Fiendish
Fisher only turned away and didn’t say anything, but I could see the restless agitation coming off him like heat lightning.
“Where does this go to?”
He looked down and touched the edge of the door with his toe. “There’s a pull-down ladder in the bedroom downstairs, but if Isola catches us messing around in here, she’ll go nuts. It’s safer to use the roof.”
I remembered the odd stretch of bare wall on this side of the hallway. “Why is the door to this room papered over? What is this place?”
Fisher looked away. “I wasn’t supposed to be here,” he said. “But I showed up, she didn’t know what to do with me, and so she made it that anyone who came into her house couldn’t go snooping around and find anything.”
I looked at the bunched-up rug and the trapdoor. “That’s kind of crazy.”
Fisher nodded. “It’s Isola.”
“How long were you in here?”
He shook his head. “A long time. My mom brought me back here one night. I was seven, and Isola put me in this room. It seemed like forever before she decided it was safe to let me out. Then she acted like I just got here, started telling everyone I’d come up from Shreveport or somewhere.”
I looked around the empty room, which was missing every kind of thing that made a bedroom—no dresser, no toys or curtains, just the mattress and the card table and a broken chair. “For how long, though?”
Fisher let out the dry, barking laugh he did when something hurt almost too much to stand. “Two years, maybe? I can’t remember. I can’t even remember nights and days—just one long blank, like staring at a wall. After a while, I was so ready to lose my mind, I wrecked everything I could get my hands on.”
In my canning closet, time passed in big smears, with the speed of dreaming. For Fisher, the time had gouged its way into his skin. He had felt every second of it.
I stepped over the rug, kicking it back into place. The trapdoor echoed a little under my shoes. Being near him was the closest thing to knowing what to say, and I leaned my forehead against his chest, listening to the beat of his heart.
“I have to tell you something,” he whispered, and just from the catch in voice, I knew it would be bad.
“It’s okay,” I whispered back, because it seemed wrong to talk too loud.
“Isola said she did it to keep me safe, but that’s a lie. It was to keep the town safe. She did it because I’m dangerous.”
I squinted up at him. “Well, I know that, but it’s no reason to lock you up.”
“No,” he said, and his voice was raw, lower than I’d ever heard it. “Listen. I came to town when I was seven—the week before the whole damn world went crazy and your house burned and everything in Hoax County went to hell.
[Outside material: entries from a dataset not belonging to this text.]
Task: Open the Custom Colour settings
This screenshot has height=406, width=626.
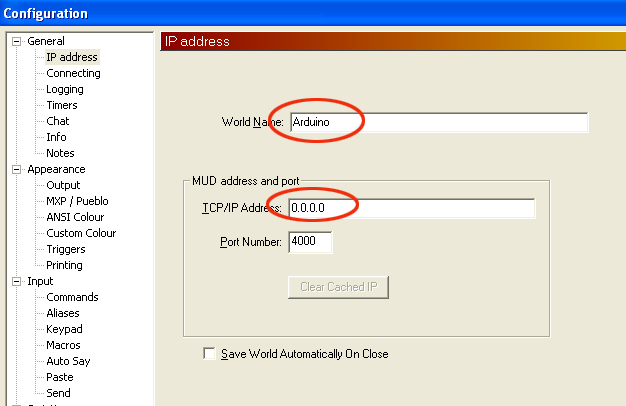Action: (81, 233)
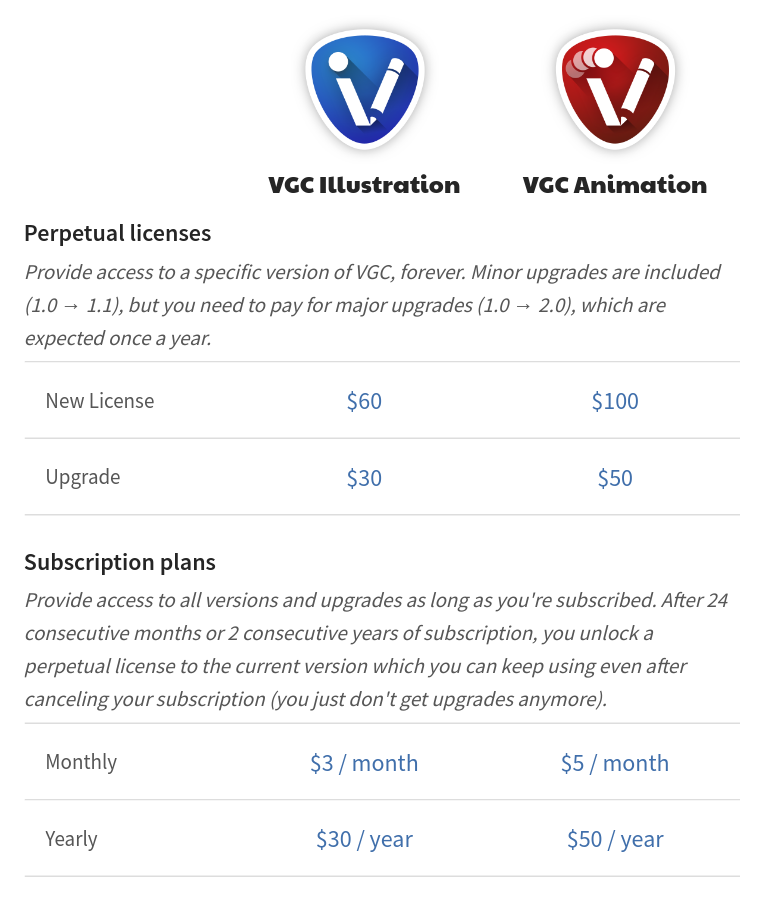765x899 pixels.
Task: Choose the $50 / year Animation subscription
Action: 615,839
Isola lies about it, though. She tells everyone I wasn’t here. That way, they’d be stupid to think I had anything to do with it.”
“Well, maybe she’s still nervous for you—she wants you to be safe.”
Fisher let out a long, shaky breath. “I’m not talking about Isola. What I’m trying to tell you is, I know the truth.” He closed his eyes before he finished. “I’m the reason the reckoning happened.”
I stared at him.
“That can’t be,” I said finally, with my arms around the wedding album.
I’d been so sure that it was me. That I was at the heart of it. I was the one buried down in the cellar, and now, almost the minute I was out, everything seemed to be starting over.
Then I thought of what Isola had said—that one craft called to another.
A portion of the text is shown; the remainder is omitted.